In certain applications, the reset is done by a very short pulse (of minimum duration), as will be better highlighted below. In other applications, certain state bistable state circuits receive the user clock, other bistable state circuits have their own clock pin coupled to handshake signals with the internal circuits such that upon an internal communication, a bistable state circuit sets. This instantaneously changes the global state of the machine, but the same bistable state circuits must be reset after propagation of the event through a circuit chain. There are also applications in which both reset mechanisms are used in combination.
By considering the interface as a single large finite state machine, it may be observed that in the first type of applications it uses a single (user) clock but a multiple reset, while in the second type of applications it uses a multiple clock (in the sense that different bistable state circuits have different signals on their respective CLK pins).
In the case of applications implementing a hybrid mechanism, there may be state variables with multiple clocks and multiple reset signals. Drawbacks of all these approaches may be summarized as follows.
Wide windows not sensitive to commands. In particular, it must be observed that where a pulse deriving from an internal communication is used to reset the state variables, the pulse must last to ensure reset in all temperature and supply voltage limits. This implies that, during such a reset pulse, eventual user commands will not be accepted, irrespective of their importance.

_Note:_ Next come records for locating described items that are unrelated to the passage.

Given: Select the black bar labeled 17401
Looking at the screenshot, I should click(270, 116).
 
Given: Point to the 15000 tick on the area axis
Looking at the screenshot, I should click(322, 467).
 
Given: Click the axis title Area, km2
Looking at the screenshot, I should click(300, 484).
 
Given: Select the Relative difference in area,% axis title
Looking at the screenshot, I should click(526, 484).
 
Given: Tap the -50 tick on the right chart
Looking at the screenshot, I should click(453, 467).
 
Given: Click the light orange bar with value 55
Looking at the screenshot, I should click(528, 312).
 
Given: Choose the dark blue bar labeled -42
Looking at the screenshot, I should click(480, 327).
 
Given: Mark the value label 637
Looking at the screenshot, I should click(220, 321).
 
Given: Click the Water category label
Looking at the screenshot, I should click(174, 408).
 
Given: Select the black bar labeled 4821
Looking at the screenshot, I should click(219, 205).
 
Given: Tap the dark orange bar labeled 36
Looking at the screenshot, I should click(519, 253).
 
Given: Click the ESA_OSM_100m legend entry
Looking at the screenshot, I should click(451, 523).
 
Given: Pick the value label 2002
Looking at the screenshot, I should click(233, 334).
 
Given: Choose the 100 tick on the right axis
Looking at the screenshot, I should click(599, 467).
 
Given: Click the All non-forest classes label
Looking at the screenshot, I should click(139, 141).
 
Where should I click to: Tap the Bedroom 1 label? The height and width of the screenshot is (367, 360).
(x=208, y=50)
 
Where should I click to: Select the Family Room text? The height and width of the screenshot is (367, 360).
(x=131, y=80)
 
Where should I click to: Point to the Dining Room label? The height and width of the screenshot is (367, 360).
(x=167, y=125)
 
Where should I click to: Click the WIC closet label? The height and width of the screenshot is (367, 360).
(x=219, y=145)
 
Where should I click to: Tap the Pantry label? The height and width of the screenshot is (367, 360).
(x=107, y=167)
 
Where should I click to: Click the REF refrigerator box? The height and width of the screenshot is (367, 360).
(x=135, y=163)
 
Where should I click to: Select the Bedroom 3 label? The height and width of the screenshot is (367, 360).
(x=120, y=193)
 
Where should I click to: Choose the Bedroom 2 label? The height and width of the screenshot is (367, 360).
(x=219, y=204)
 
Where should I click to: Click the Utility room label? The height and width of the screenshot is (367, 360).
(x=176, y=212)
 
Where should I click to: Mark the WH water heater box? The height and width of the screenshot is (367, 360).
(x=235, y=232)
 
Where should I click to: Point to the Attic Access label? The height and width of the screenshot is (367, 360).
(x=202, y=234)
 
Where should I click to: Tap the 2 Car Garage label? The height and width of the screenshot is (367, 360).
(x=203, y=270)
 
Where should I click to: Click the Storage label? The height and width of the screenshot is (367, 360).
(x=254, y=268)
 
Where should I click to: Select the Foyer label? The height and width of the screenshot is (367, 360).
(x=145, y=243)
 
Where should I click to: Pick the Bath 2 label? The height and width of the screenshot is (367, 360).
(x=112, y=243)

Complex design. Design complexity increases because in order to cover all possible situations, it is not easy to resolve such a complexity in a few common circuits. On the contrary it is necessary to use a large number of different combination and sequential sub-circuits, whereby each of them must store reset conditions for other sequential circuits that eventually must close the loop by resetting the first ones.
Difficult to reproduce. These structures are specifically designed for solving a particular problem so that when a new device compliant to a different specification is needed, the design must be completely overhauled.
Area occupation. The difficulty of solving the circuit complexity with a standard structure using a single clock and a single reset severely hinders optimization during the phase of automatic synthesis. Basically, while in a standard structure it could be possible to obtain a four flip-flop synthesis requiring about ten memory elements based upon the circuitry according to the above mentioned known approaches. The greater the number of states to be managed, the greater is this proliferation effect.
Difficult to test. If the whole interface could summarize its current state on a bus of state variables of a few bits concentrated in a common area, it would be easy, in a test mode, to force a state, let the structure evolve, and read the state in which the structure evolves after an evaluation. The above discussed approaches, because of their inherent complexity, are difficult to test.
Any tutorial documents pertaining to digital designs invariably stress that for synchronous structures, the design approaches to be followed are the ones leading to the maximum uniformity of the clock and the reset of all bistable state circuits. On the other hand, the above mentioned specifications are satisfied with great difficulty by following such design approaches, as the circuit structures of known commercial devices amply demonstrate.